Membros de governos e organizações indígenas da América Latina estão reunidos em Cartagena das Índias, na Colômbia, para discutir a problemática do trabalho infantil. O encontro que decorre até amanhã, 10 de Março, visa a discussão de estratégias no combate à exploração de crianças e adolescentes. Serão também analisados os motivos que desencadearam o fenómeno, explica a agência Adital. O evento conta com 200 representantes de 18 países.
As organizações indígenas serão porta-vozes das preocupações dos pais e mães das comunidades aborígenes. Saúde, educação e desenvolvimento vão estar em debate. Garantir um melhor futuro às crianças e jovens, apesar dos repetidos ataques aos territórios que ocupam, é o grande desafio desta iniciativa. A avaliação efectuada nestes dias servirá de base para a proposta de políticas públicas e outras acções de combate ao trabalho infantil.

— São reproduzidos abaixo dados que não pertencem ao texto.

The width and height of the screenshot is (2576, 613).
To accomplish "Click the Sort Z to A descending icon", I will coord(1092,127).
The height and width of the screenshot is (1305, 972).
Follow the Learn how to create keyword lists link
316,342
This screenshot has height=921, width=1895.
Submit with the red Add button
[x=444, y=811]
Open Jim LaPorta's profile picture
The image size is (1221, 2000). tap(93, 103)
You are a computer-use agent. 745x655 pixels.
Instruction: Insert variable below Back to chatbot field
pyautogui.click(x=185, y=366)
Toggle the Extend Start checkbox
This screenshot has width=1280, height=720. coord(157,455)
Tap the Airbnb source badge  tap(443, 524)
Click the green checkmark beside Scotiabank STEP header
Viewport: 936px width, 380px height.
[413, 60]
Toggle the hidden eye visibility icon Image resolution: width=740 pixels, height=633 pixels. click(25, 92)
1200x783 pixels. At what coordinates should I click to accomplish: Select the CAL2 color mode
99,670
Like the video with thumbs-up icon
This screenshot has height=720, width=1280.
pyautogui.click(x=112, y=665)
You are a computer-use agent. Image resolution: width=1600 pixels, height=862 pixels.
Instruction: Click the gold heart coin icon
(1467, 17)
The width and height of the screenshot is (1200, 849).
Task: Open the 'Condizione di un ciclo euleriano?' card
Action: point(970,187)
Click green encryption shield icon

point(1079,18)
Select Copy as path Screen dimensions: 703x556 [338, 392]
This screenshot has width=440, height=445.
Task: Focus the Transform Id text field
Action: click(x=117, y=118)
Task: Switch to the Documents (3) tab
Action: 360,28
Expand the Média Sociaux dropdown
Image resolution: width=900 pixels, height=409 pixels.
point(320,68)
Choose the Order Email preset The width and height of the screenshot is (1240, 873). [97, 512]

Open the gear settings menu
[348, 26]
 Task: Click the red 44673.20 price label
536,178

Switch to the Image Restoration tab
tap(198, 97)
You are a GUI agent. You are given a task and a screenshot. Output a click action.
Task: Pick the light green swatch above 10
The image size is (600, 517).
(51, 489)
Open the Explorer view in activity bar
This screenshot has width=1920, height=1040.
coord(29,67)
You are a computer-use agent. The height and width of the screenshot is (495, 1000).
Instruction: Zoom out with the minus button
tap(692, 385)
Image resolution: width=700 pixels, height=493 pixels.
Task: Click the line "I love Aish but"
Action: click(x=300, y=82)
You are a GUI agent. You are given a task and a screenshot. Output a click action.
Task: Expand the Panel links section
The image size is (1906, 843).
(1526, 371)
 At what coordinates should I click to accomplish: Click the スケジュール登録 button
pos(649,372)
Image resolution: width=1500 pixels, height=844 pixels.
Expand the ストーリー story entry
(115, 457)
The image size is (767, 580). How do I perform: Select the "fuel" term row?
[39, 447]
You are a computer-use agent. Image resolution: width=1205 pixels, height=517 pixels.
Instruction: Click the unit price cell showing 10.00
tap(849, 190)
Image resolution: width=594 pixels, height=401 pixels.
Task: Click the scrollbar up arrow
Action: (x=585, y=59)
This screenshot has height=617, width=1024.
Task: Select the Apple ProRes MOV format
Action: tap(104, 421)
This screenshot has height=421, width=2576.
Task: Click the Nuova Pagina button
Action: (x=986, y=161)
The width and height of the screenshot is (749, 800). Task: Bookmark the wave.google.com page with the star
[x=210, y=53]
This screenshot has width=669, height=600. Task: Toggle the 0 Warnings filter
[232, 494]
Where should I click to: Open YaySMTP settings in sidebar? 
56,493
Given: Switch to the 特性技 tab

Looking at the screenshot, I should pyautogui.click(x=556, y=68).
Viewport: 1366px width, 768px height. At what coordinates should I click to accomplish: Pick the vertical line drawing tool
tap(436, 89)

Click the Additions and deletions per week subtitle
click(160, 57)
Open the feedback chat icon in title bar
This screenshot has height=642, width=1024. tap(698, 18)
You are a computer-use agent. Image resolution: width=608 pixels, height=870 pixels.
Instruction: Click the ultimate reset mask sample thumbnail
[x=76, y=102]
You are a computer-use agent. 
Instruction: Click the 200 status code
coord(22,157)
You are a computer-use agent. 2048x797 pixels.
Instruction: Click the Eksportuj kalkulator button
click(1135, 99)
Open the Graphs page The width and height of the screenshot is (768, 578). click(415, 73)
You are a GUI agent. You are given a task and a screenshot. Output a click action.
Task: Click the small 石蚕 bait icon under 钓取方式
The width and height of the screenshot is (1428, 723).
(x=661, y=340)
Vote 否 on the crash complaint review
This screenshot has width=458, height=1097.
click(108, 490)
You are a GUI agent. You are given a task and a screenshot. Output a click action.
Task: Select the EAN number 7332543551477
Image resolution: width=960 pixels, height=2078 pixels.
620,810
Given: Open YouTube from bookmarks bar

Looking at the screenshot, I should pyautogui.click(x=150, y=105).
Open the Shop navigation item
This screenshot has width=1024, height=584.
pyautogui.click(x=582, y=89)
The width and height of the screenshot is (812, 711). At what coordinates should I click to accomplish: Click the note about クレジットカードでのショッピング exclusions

Segundo a Organização Internacional do Trabalho e a UNICEF (agência das Nações Unidas para a Infância), só na América Latina há cerca de 17 milhões de menores a trabalhar. Têm entre 5 e 17 anos e grande parte provêm de comunidades indígenas. Abandonam a escola para começar a trabalhar e acabam por ter poucas oportunidades de convívio e desenvolvimento das suas capacidades.